══ TASK DATA
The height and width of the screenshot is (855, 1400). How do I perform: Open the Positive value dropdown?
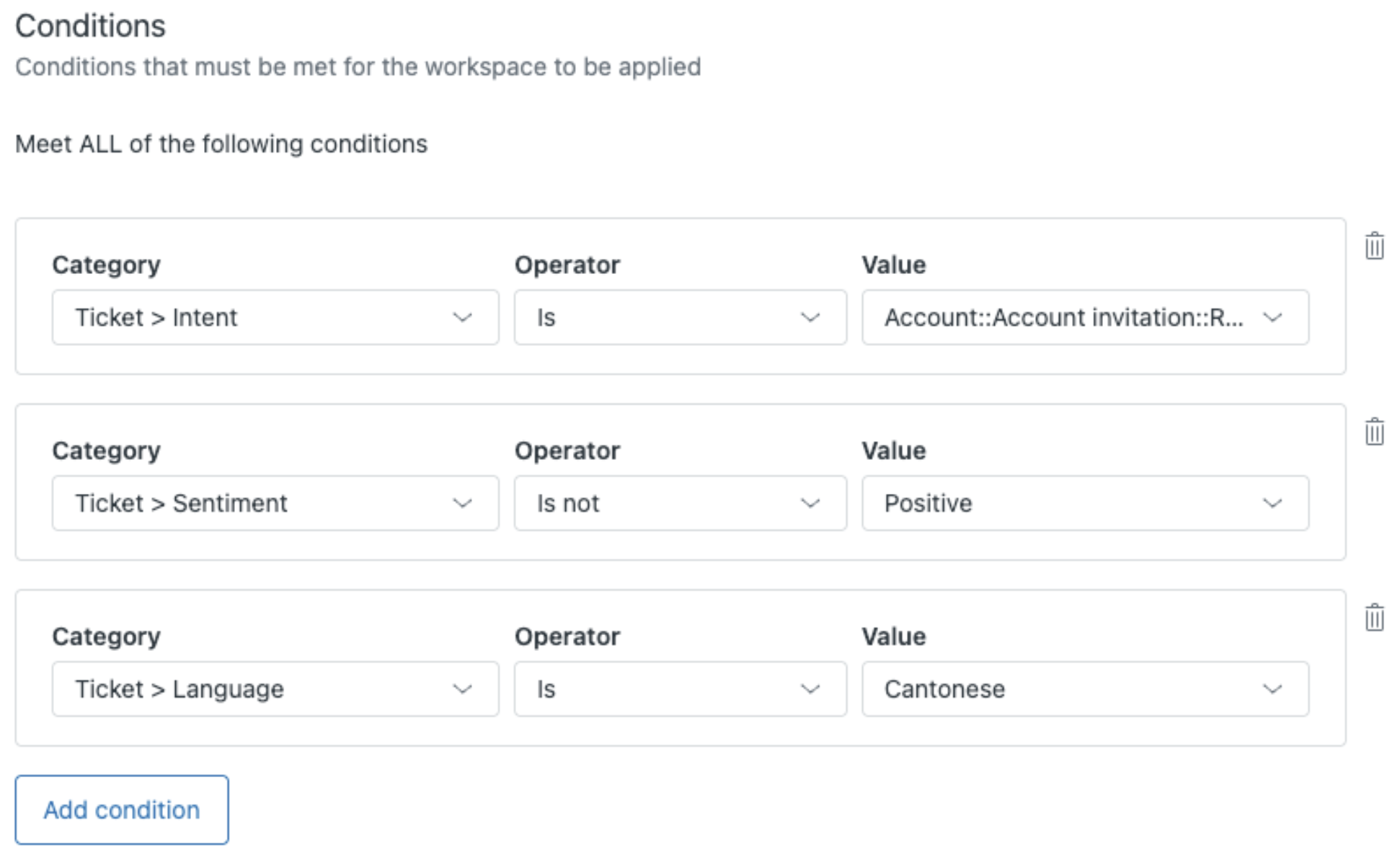[x=1084, y=503]
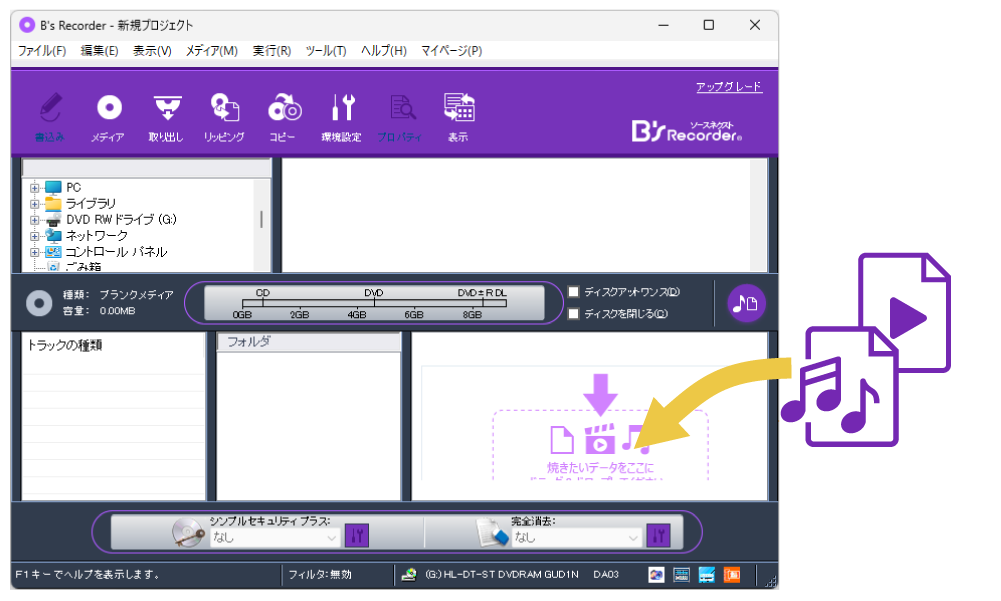
Task: Select ライブラリ in the folder tree
Action: click(x=90, y=204)
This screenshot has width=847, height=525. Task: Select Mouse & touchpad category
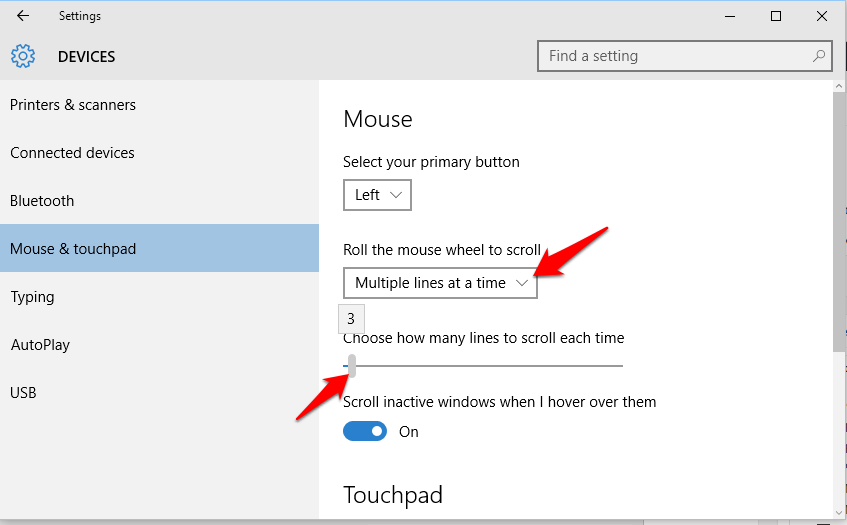[x=159, y=248]
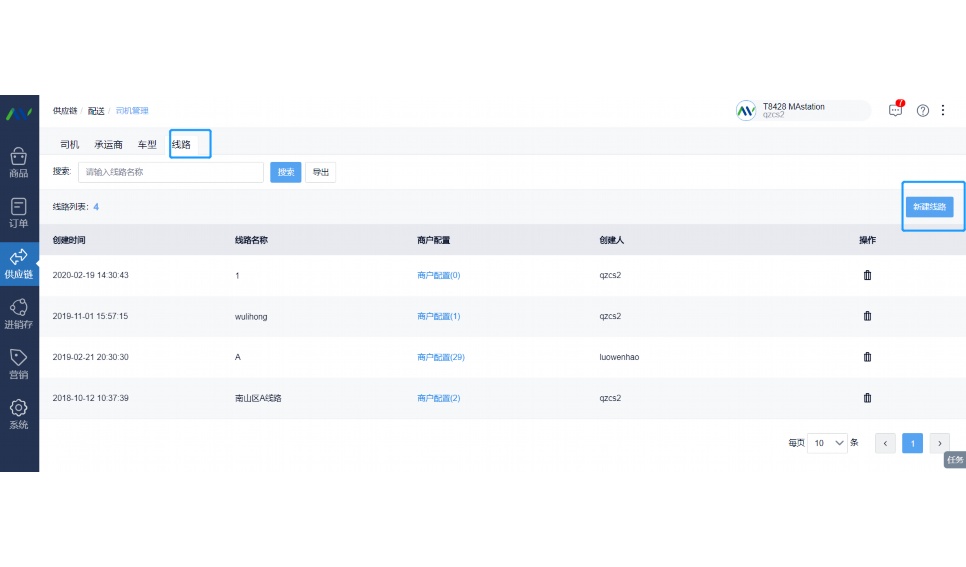Open the T8428 MAstation account menu
The width and height of the screenshot is (966, 567).
802,110
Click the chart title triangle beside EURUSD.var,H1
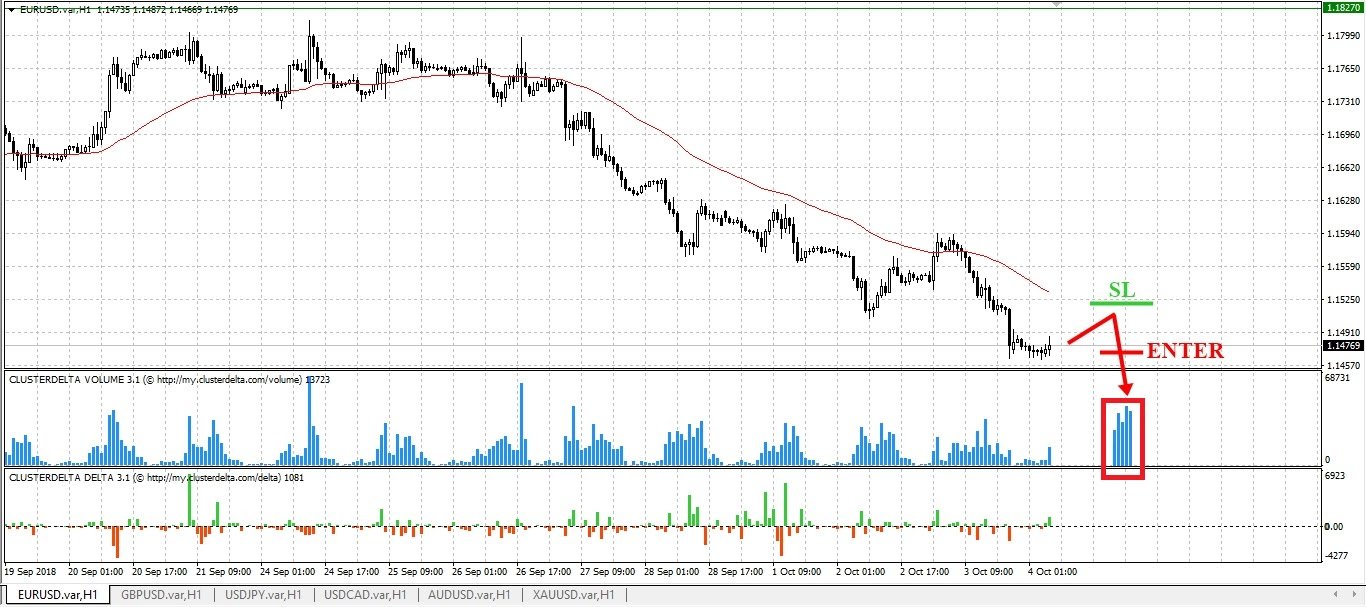Screen dimensions: 1366x607 coord(10,8)
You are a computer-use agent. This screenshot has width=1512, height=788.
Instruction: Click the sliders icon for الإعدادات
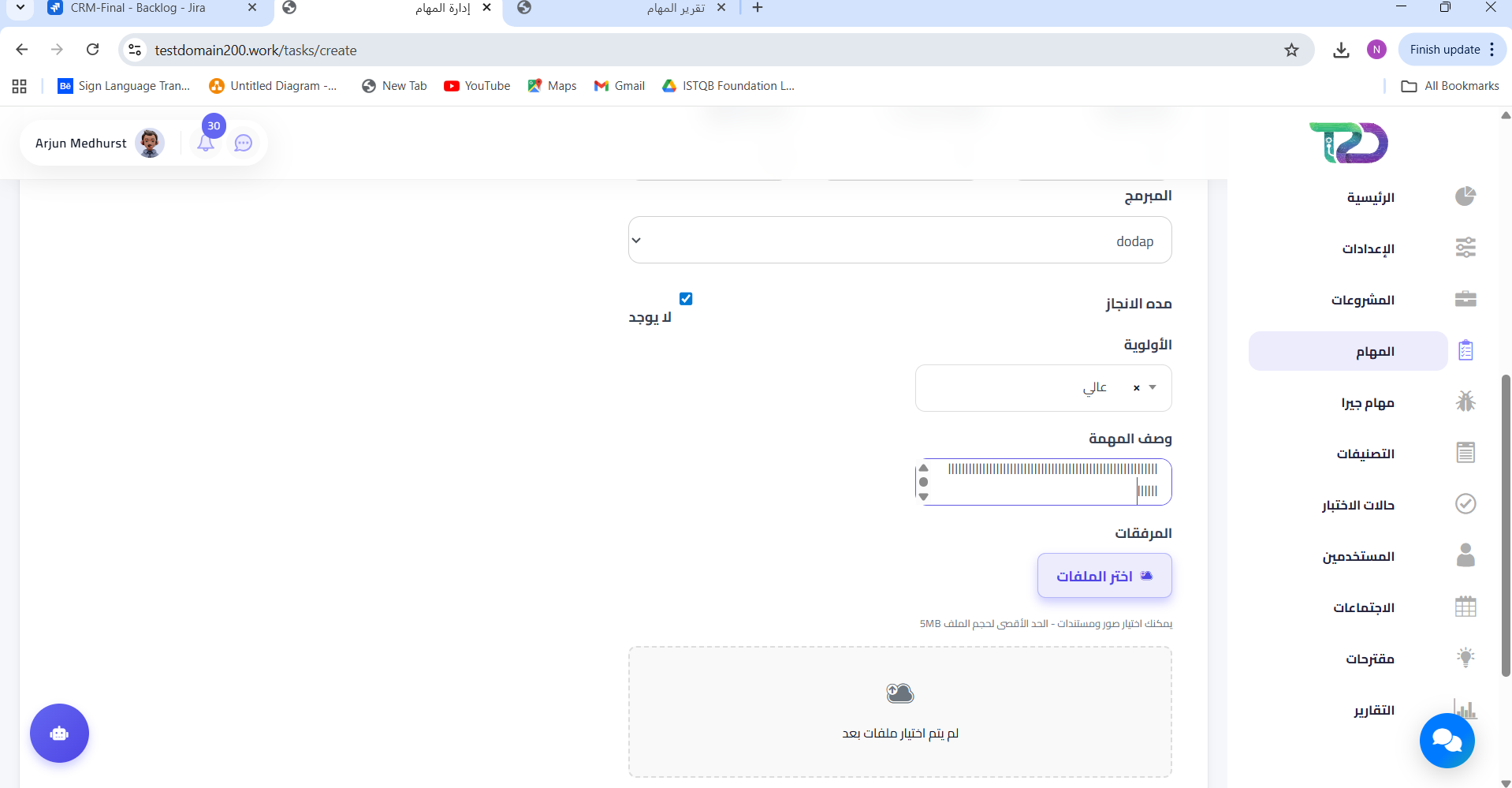(1465, 248)
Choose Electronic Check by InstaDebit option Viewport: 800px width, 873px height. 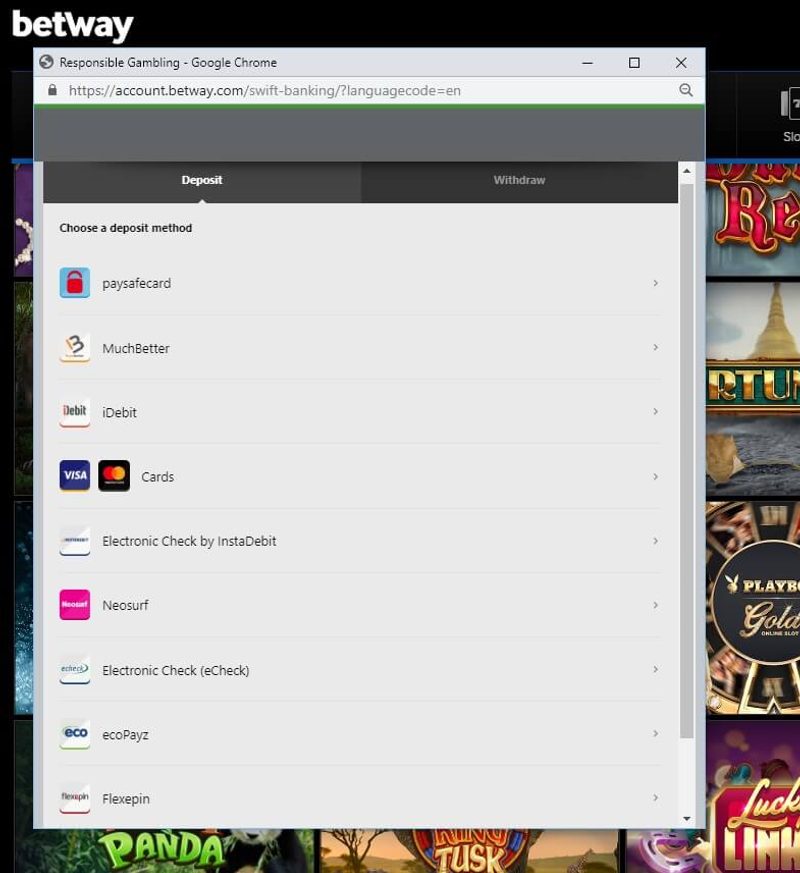[x=189, y=541]
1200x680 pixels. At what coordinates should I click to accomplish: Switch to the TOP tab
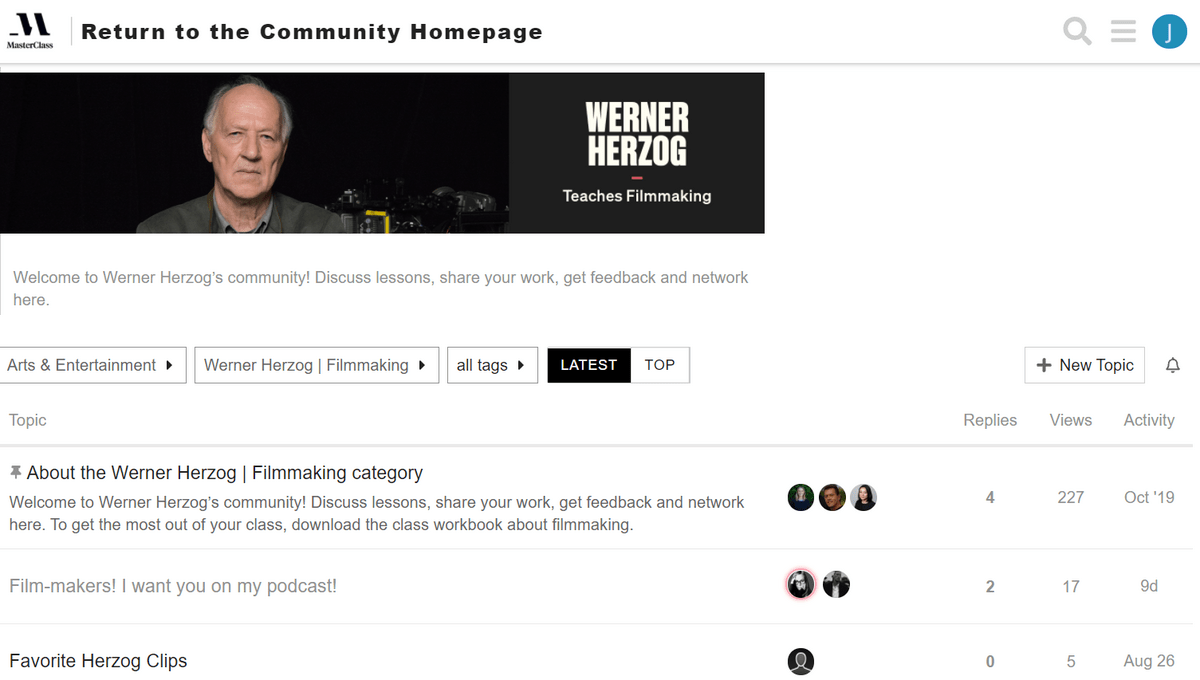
════
=== YOUR INSTRUCTIONS ===
Pick out every line in the records above that contains the word "screenshot", and copy each of those lines.

=== RESPONSE TO THE TASK ===
The height and width of the screenshot is (855, 1400). How do I perform: Open the Positive value dropdown?
This screenshot has width=847, height=525. Task: Select Mouse & touchpad category
The width and height of the screenshot is (966, 567).
You are a computer-use agent. This screenshot has width=1512, height=788.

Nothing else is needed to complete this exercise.